Peu de jours avant l’arrivée des Allemands à Bordeaux (27 juin 1940), le commandant du Camp comprenant la gravité de la situation pour beaucoup d’internés, permit à la plupart d’entre eux de quitter le camp par petits groupes. Les autres eurent recours à des subterfuges pour s’échapper. Quant aux archives du camp, elles furent détruites ainsi qu’il ressort de documents conservés aux Archives de l’Armée de Terre. Source apra.asso.fr

Albert est à Oloron Sainte Marie, nous ne savons pas ou est Henriette. Oloron c’est à quelques kilomètres de Gurs, y a -t-elle été internée avec les autres femmes indésirables en mai 1940 ?

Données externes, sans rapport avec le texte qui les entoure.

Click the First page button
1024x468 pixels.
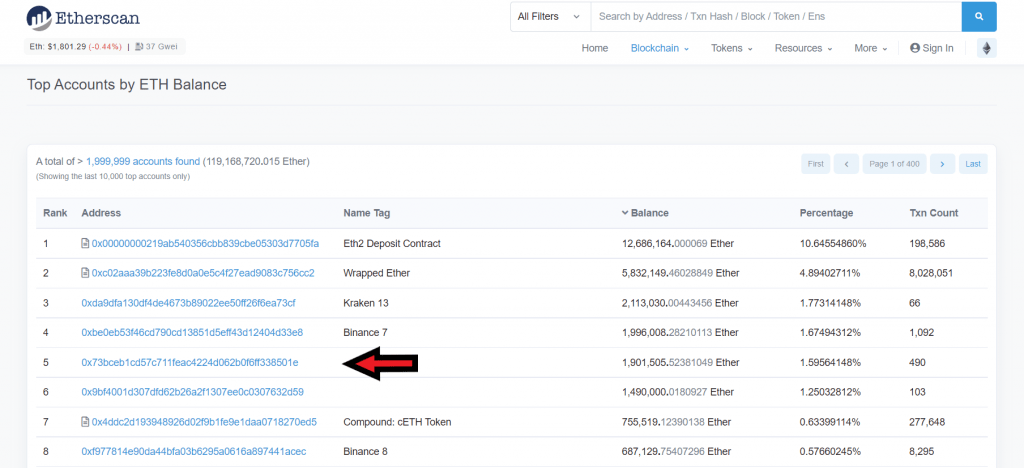point(816,164)
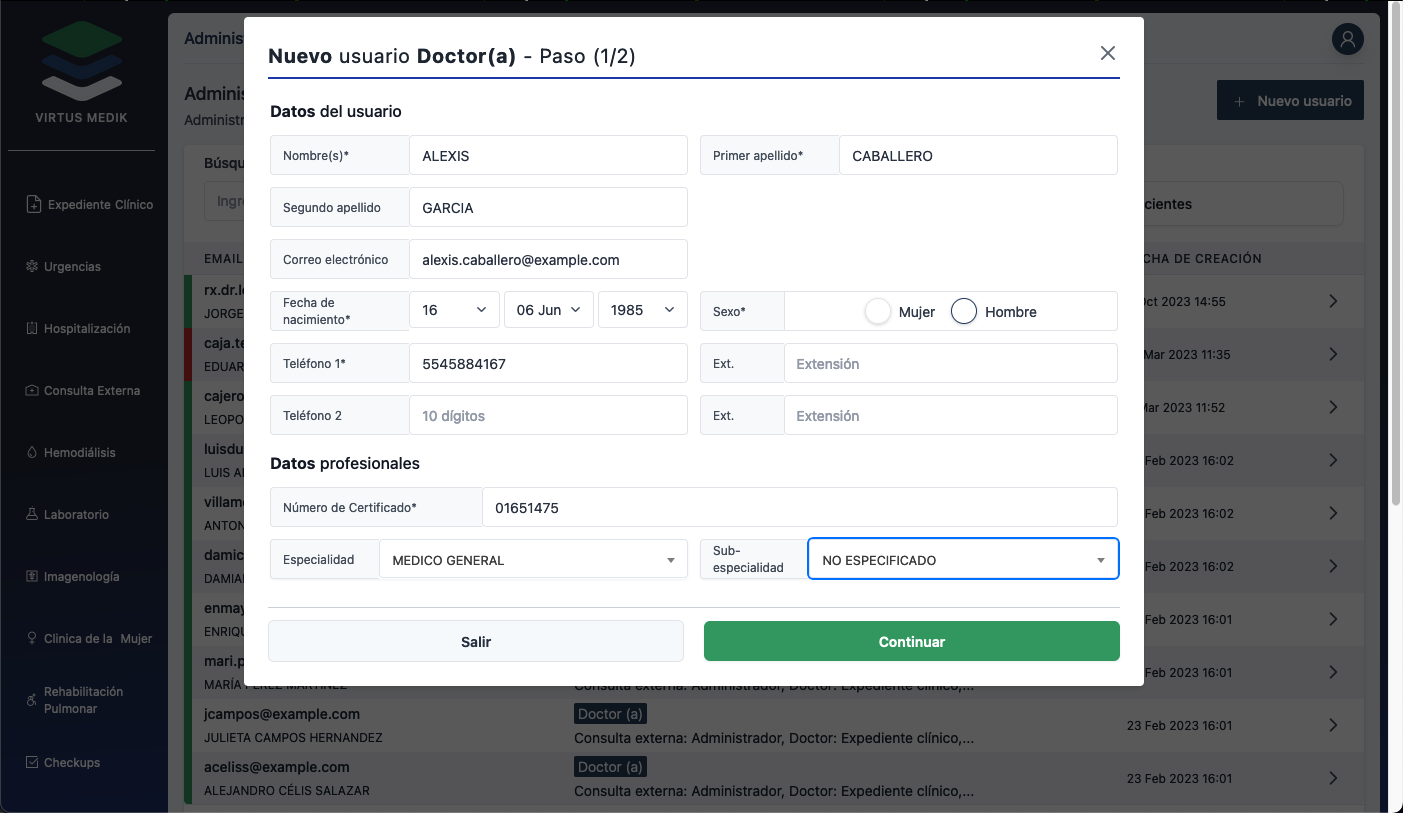Open the user profile avatar icon
Screen dimensions: 1403x813
[x=1347, y=39]
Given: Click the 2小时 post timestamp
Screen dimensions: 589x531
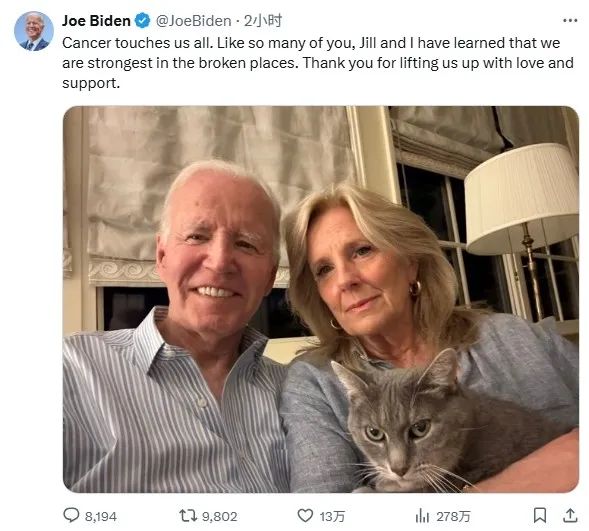Looking at the screenshot, I should (x=263, y=21).
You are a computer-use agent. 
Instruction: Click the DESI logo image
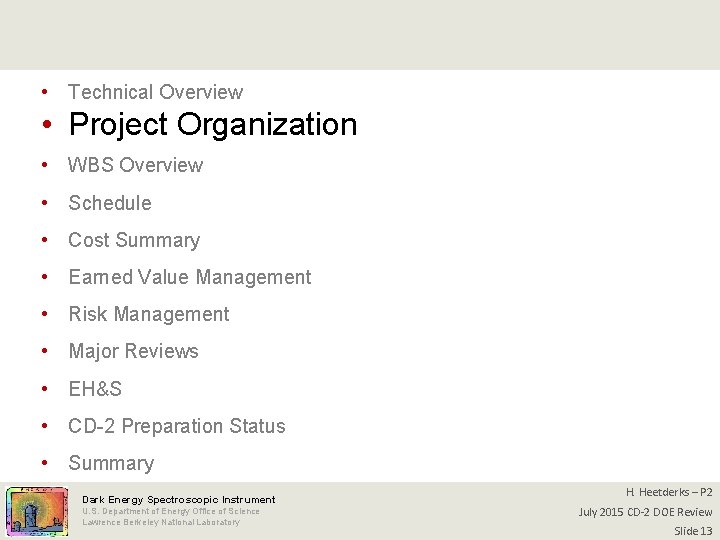(x=36, y=512)
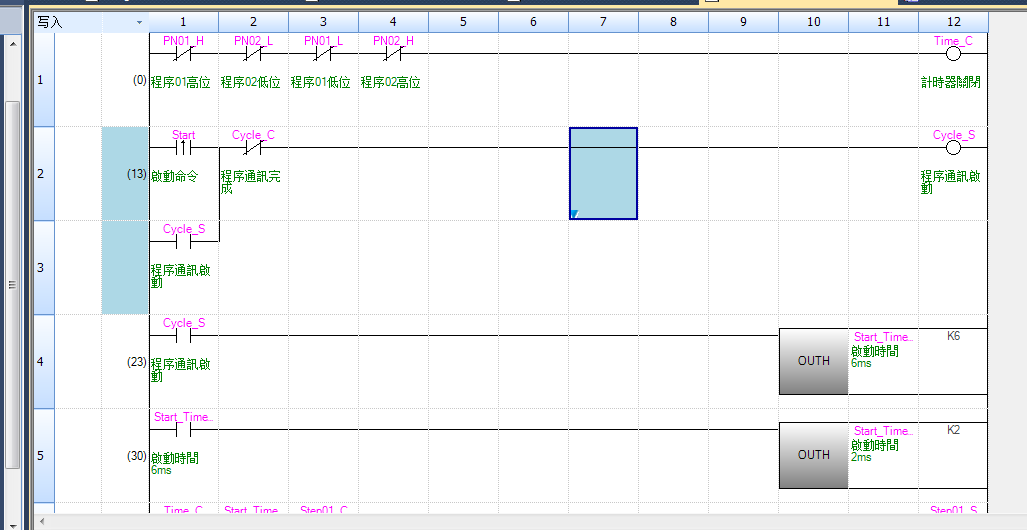Click row header number 3
The width and height of the screenshot is (1027, 530).
[42, 268]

Finalement ils s’installent à Lyon fin septembre 1940, dans un garni de la rue Duguesclin. Rudolf est démobilisé à Collomb Béchar et revient en France où le 23 décembre 1940 il sollicite le droit de s’installer avec ses parents.

Le dossier ne mentionne rien jusqu’à l’arrestation d’Albert. Rudolf déclare travailler chez Pommerol à St Fons, il tente de faire libérer son père raflé à Lyon , mais Albert est déjà à Gurs. Transféré à Drancy Albert fait partie du convoi 50 pour Maïdanek.

Rudolf et sa mère quittent Lyon et se réfugient en Savoie à Vieugy près d’Annecy. En 1946 le préfet du Rhône reçoit un rapport de la sûreté conseillant d’autoriser Rudolf à séjourner en France. Quand à Alice nous ne savons rien d’elle.

Albert n’est pas revenu il avait  cinquante huit ans lorsqu’il a été déporté. Personne n’a laissé de feuilles de témoignage pour lui.